24 Hours with Tanja, Massimiliano and Alberto
A team of Bocconi students recently won the most important international information technology business game in the world, CaseIt, held in Vancouver. In front of a panel of academics and managers in the sector, participants were asked to find a solution to an unpublished case and defend their decisions during the discussion that would follow.
Salviotti with Tanja, Alberto and Massimiliano |
During the long weekend from 31 March to 3 April, Tanja Collavo (1st year in the MSc in International Management), Massimiliano Spalazzi (in his 2nd year of the same program) and Alberto Xodo (1st year in the MSc in Marketing Management), led by IT Systems Professor Gianluca Salviotti, beat out 15 other universities from all over the world to become the first European team to win since the competition began in 2004.
"The 24 hours between 9am on 1 April and 9am on the next day were decisive hours," said Tanja. "That was when we were forced to deliberate in our hotel room, using only computers and the material provided by the organization to discuss the case and prepare our presentation slides." "We read the case, worked it out, put a strategy in place, then we reread it, workd it out in a different way, put another strategy in place and so on a few more times," said Alberto, describing a seemingly chaotic process, but one which seems to have worked. "The idea," explained Massimiliano, "was that no one in the team had a specialized and exclusive role. We actually discussed everything several times and each time we all participated, without leaving anything out."
The case wasn't the most clear-cut, as it was divided into two parts. "On one hand," explained Salviotti, the faculty tutor who accompanied the students on their trip to Canada, "they were asked whether to slow down or speed up the implementation of a project. On the other hand the issue was whether to introduce provisions which in the future would skirt all the drawbacks that had affected it." The double timeline and the need to make both an operative decision and a strategic decision made it difficult for several teams.
"The three students were selected out of those who were taking the IT Systems course and who had shown interest in the event, which the International Relations Service had announced," explained Salviotti. None of the three students, however, is specialized in IT, like most of the students from other universities. "Talking with the other participants," said the three students, "we realized that many of them had an engineering background and knew sophisticated IT packets inside and out, so we got a little scared. But the case was definitely more focused on strategy, which gave us the advantage."

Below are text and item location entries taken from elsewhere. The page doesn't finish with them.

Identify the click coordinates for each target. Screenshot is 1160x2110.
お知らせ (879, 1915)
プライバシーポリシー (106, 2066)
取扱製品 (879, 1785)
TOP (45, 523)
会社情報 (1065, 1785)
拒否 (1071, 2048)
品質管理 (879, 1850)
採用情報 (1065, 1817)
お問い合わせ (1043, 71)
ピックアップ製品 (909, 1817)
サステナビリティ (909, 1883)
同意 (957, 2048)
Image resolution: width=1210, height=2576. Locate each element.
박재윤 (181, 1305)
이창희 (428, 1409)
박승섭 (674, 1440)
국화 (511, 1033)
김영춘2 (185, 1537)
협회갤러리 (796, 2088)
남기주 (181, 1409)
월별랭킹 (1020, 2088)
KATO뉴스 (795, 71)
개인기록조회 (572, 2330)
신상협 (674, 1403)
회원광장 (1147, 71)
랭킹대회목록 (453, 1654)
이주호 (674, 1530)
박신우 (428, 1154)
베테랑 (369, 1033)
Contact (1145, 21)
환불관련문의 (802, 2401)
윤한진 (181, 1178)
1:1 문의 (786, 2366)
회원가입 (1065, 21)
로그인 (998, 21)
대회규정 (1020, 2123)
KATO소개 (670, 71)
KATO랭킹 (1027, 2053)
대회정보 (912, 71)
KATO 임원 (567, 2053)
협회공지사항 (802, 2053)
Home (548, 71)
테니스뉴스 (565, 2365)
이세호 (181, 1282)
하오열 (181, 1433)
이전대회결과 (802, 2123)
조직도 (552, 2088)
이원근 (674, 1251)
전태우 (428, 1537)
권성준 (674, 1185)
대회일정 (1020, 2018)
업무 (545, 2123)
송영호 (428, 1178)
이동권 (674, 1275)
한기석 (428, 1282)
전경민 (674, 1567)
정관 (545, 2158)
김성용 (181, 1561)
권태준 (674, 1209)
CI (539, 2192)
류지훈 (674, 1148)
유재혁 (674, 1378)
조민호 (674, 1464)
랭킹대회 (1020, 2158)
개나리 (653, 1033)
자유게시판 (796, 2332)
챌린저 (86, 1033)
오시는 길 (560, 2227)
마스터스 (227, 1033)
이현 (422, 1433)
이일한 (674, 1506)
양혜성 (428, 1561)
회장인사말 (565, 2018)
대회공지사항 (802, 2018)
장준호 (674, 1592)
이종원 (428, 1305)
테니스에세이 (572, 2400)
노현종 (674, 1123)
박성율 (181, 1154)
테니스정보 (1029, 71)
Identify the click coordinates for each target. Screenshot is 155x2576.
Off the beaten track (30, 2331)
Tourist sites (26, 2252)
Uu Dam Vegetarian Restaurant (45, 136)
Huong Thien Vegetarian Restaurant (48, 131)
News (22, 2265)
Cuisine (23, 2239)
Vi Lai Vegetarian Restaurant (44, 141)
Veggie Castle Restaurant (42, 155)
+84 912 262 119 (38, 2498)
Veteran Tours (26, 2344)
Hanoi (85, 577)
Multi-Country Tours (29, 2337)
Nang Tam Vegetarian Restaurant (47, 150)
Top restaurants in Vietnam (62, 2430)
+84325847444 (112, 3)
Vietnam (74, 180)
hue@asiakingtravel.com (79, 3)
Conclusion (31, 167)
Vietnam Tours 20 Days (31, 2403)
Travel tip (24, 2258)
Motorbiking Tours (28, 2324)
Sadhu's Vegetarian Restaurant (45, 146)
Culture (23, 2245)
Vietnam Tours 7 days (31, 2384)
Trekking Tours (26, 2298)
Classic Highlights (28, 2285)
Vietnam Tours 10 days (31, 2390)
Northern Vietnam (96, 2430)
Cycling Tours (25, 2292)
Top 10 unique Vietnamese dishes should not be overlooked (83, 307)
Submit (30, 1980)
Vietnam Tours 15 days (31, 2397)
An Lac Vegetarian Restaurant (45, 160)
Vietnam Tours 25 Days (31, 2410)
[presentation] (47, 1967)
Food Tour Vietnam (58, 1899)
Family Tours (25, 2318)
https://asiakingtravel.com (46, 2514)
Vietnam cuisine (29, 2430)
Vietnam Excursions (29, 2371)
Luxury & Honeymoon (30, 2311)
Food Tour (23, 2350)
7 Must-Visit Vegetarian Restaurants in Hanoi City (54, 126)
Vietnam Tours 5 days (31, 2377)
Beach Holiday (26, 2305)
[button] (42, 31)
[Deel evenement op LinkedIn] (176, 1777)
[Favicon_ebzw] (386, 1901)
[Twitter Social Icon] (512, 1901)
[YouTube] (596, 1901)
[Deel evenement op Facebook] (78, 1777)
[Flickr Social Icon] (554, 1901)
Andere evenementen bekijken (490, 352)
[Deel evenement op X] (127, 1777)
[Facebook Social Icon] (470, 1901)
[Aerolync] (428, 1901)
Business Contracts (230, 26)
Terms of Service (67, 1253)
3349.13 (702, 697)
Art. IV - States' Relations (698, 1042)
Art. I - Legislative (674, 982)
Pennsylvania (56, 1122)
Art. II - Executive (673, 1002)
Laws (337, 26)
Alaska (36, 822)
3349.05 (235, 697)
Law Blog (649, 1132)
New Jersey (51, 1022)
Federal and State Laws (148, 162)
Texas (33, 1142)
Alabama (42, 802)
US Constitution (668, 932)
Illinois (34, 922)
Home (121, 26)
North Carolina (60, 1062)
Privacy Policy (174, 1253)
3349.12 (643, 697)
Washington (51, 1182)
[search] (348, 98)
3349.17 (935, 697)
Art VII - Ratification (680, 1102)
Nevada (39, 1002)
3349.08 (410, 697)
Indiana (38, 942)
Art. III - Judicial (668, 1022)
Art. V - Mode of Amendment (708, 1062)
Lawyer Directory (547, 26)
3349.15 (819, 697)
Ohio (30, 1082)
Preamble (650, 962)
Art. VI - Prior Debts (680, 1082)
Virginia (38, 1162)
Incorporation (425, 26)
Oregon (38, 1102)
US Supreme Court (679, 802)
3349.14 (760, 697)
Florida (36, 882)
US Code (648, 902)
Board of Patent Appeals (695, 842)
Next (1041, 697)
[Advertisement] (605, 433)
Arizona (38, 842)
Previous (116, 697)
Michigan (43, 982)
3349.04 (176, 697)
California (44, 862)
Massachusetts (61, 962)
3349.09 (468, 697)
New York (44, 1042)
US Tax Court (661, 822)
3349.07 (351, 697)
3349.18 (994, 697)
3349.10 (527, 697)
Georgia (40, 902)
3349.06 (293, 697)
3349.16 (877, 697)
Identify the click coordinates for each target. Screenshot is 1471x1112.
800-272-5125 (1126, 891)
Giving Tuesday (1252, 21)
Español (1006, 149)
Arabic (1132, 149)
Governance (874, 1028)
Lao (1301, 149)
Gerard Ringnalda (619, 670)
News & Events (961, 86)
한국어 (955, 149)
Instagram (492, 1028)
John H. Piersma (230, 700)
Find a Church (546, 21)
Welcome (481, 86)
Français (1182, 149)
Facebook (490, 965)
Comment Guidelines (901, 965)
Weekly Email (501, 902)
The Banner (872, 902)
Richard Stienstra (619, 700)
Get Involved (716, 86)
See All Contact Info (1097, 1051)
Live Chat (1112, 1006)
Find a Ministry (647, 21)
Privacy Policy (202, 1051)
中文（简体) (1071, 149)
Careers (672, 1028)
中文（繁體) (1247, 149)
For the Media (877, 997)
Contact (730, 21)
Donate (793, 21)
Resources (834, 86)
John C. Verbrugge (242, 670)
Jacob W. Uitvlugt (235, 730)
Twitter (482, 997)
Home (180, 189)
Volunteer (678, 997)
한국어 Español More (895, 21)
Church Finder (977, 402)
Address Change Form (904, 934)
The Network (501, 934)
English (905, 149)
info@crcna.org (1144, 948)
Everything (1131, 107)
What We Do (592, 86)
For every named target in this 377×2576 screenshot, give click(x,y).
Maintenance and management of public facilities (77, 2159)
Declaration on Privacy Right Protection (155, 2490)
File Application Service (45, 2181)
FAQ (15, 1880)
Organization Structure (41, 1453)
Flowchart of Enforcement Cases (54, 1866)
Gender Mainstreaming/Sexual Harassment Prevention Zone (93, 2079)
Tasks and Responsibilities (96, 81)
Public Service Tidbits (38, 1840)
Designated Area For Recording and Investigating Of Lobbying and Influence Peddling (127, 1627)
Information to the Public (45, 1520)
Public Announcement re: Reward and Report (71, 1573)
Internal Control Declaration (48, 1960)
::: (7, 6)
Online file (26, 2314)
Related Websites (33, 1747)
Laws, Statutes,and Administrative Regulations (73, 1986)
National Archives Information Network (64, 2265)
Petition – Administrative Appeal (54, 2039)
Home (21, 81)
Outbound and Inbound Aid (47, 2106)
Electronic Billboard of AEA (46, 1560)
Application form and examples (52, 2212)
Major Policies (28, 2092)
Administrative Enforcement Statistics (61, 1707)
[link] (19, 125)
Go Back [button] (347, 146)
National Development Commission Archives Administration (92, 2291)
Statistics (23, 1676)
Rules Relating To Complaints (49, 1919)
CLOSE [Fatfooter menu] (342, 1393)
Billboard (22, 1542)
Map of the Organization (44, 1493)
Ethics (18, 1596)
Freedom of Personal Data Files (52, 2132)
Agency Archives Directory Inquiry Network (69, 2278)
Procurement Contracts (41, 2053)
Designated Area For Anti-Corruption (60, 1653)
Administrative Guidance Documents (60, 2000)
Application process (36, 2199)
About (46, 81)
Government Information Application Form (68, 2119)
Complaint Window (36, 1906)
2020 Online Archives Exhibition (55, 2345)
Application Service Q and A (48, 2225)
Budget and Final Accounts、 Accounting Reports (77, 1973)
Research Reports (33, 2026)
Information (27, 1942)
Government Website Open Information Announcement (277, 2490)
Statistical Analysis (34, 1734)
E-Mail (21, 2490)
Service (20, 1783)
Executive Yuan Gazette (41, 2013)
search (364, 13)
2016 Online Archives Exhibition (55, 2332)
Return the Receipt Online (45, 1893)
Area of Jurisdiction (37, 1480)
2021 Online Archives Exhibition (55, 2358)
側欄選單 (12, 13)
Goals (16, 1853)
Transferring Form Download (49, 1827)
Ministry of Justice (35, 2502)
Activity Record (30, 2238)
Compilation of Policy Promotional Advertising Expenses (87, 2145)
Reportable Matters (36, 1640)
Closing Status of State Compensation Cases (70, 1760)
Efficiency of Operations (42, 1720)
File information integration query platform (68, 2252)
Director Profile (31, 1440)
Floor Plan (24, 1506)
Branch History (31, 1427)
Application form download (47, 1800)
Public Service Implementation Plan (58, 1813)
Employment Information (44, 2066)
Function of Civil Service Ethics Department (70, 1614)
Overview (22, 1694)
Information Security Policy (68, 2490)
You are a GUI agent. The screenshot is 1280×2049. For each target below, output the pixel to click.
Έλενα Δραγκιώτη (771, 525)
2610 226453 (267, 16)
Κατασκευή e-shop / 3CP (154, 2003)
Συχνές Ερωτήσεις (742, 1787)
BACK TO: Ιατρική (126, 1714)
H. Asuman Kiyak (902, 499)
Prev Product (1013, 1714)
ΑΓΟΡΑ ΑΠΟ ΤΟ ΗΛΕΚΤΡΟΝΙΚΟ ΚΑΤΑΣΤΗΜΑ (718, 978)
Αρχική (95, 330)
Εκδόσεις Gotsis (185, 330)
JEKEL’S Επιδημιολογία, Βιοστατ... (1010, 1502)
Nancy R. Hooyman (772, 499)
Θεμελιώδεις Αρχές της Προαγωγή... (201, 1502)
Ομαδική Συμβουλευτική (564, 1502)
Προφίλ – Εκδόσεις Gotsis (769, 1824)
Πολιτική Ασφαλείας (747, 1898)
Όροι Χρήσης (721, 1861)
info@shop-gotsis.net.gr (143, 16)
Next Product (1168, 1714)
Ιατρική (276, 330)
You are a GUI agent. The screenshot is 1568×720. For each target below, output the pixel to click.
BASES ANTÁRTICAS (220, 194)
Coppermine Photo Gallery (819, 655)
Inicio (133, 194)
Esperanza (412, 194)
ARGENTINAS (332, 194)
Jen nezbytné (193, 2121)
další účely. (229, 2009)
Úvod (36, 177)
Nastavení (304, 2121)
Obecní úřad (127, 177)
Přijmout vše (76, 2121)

"The panel recognized the teamwork involved, the simplicity and elegance of the solutions and the decision and readiness with which they responded to objections," said Salviotti.
Despite the prestige of an event perfectly organized by students at Simon Fraser University ("the professionalism 22- and 23-year old students have shown is truly incredible," the members of the Bocconi team said), Tanja, Massimiliano and Alberto wanted to participate so they could have an international business case game experience with students from around the world, they felt less pressured than most of the Canadian, Asian and US teams. "In some cases," they explained, "you could see how stressed they were and a few teams even skipped the dinner with international speakers on the first day so they could keep training."
Language wasn't a problem for the Italian team either. All three are in programs held in English and they all have international experience on their résumé. According to Alberto and Massimiliano: "During our presentation our only tactic was to let Tanja start and finish, since she speaks English the best."